__Passage__
For now let me just state the basic components of a marimba and the materials you will need.
The Bars - this is where everything begins. The bars can be made from nearly any material, but to qualify as a marimba it must be wood. Feel free to experiment with different types of wood before construction. But it is important for the wood to be completely dried out (not green at all). My oak material came from a tree which was struck by lightning.
The Frame - for me, this was the next step after building the bars. The frame can be made from anything. This includes wood or even steel. Use whatever you are comfortable with.
The Resonators - Nothing difficult here. Though anodized aluminum is very pretty PVC pipe works just as well.
Those are the basic parts of a marimba but you will also need some specialty equipment.
Musical Tuner - How much you invest in a tuner will be reflected in your marimba. If you just want something to practice with (like me) then a 30 dollar tuner will do just fine. Otherwise, if you want to tune overtones, use a strobe tuner (300+ dollars).
Belt Sander - You will be using this a lot so get something comfortable.
Drill - You will need to drill holes through the width of the bars for the marimba string. I suggest a drill press but a hand drill will work just fine.
Table Saw - for making all those cuts.
Band Saw - not essential but recommended if you will be cutting bass notes.
Miter Saw - really handy with the frame and resonators
Step 2: Cutting the Bars
Preparation - What you want? Do you want one octave, or five? Is your instrument going to be pentatonic or chromatic? Once you know what notes you want I suggest you look at this website. I would suggest using the dimensions of an evenly graduated marimba. This will make the frame easier to build.
By the way, a higher pitch marimba will require much less sanding and can be finished relatively quickly.

__To be done__
• 1. Reproduce the part of the marimba passage that opens with the words containing "For now let" and closes with "some specialty equipment.".
• 2. How many lines of the entries contain the string "from", with case counting? Give only the number.

__Dataset excerpts__
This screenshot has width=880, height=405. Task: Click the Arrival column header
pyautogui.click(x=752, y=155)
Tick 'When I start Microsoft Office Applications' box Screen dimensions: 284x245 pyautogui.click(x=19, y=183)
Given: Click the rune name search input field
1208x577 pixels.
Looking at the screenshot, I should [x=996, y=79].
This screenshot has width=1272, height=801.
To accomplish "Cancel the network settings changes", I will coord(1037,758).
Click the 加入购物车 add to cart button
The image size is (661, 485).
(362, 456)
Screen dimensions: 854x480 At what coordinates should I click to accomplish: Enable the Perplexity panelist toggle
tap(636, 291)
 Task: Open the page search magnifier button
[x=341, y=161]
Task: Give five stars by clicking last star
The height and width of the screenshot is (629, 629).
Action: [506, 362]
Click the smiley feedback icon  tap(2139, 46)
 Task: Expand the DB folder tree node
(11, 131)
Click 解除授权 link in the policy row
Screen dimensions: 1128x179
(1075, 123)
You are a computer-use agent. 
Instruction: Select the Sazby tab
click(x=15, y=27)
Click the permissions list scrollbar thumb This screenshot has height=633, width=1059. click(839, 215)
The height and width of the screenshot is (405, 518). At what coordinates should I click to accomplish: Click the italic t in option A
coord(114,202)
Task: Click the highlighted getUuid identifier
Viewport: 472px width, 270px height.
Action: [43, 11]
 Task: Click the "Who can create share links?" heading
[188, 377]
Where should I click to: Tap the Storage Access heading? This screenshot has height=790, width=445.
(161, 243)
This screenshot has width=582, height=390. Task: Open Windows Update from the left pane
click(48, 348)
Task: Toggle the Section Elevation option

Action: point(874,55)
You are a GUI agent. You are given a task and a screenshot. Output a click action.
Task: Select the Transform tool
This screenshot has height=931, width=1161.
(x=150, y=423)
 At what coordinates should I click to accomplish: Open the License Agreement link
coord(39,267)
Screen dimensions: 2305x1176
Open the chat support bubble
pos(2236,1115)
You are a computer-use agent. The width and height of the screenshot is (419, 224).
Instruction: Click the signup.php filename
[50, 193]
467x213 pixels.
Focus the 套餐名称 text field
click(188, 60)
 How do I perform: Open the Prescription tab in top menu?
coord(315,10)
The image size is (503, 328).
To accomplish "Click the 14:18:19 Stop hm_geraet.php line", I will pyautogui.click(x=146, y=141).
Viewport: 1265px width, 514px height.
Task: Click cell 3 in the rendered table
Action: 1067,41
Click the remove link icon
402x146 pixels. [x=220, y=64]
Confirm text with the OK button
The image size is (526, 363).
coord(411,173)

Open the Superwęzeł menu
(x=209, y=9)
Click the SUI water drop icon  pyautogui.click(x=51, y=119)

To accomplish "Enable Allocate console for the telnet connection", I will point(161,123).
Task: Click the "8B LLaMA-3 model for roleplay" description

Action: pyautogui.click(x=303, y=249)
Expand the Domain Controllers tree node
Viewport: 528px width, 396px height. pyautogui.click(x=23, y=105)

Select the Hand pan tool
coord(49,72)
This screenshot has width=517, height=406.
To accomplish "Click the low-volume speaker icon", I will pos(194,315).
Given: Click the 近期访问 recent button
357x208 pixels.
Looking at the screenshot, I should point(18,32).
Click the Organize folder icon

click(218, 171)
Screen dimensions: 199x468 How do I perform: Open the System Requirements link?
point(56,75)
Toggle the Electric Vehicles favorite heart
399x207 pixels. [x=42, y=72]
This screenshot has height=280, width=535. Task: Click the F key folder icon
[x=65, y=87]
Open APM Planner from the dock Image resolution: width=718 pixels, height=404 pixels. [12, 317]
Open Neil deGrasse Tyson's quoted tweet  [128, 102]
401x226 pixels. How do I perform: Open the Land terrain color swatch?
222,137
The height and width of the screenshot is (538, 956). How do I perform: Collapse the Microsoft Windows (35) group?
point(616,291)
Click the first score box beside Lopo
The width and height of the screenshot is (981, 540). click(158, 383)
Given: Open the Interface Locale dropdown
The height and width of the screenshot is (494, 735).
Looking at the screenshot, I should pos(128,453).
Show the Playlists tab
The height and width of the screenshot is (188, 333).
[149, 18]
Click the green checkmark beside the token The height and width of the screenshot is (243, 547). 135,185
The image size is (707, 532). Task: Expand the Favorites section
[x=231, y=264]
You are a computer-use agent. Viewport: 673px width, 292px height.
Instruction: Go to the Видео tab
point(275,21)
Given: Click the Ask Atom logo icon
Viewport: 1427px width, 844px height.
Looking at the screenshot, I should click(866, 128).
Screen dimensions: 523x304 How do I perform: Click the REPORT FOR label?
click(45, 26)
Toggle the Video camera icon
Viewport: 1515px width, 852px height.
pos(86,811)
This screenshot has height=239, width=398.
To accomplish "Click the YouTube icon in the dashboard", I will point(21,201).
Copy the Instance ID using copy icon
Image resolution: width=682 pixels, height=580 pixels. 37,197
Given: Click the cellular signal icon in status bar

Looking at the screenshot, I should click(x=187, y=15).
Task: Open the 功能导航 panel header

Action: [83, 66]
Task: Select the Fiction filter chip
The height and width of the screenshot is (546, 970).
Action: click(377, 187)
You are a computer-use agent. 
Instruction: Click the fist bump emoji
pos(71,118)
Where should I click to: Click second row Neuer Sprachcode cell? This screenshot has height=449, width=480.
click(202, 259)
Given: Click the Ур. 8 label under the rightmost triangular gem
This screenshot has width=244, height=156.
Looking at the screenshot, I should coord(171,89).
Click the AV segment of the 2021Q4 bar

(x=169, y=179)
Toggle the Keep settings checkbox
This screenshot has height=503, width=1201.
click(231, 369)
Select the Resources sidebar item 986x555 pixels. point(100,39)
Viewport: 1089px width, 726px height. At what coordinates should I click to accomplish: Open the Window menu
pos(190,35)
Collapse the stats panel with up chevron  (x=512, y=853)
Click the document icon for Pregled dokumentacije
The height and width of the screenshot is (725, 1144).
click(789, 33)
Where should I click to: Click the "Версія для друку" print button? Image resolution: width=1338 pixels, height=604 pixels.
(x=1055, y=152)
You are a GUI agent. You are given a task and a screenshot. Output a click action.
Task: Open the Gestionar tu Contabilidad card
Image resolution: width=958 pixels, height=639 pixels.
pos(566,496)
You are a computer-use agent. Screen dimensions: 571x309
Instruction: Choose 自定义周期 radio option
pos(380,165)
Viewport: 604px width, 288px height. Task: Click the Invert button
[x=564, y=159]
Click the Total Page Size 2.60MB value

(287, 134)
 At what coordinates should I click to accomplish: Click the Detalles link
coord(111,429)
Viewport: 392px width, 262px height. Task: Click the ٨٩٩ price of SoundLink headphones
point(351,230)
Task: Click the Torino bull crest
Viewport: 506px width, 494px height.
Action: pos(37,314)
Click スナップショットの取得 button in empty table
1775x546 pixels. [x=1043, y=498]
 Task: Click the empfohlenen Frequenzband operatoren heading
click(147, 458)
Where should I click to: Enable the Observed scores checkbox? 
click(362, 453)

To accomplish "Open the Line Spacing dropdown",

__Answer list__
• 1.
For now let me just state the basic components of a marimba and the materials you will need.
The Bars - this is where everything begins. The bars can be made from nearly any material, but to qualify as a marimba it must be wood. Feel free to experiment with different types of wood before construction. But it is important for the wood to be completely dried out (not green at all). My oak material came from a tree which was struck by lightning.
The Frame - for me, this was the next step after building the bars. The frame can be made from anything. This includes wood or even steel. Use whatever you are comfortable with.
The Resonators - Nothing difficult here. Though anodized aluminum is very pretty PVC pipe works just as well.
Those are the basic parts of a marimba but you will also need some specialty equipment.

• 2. 2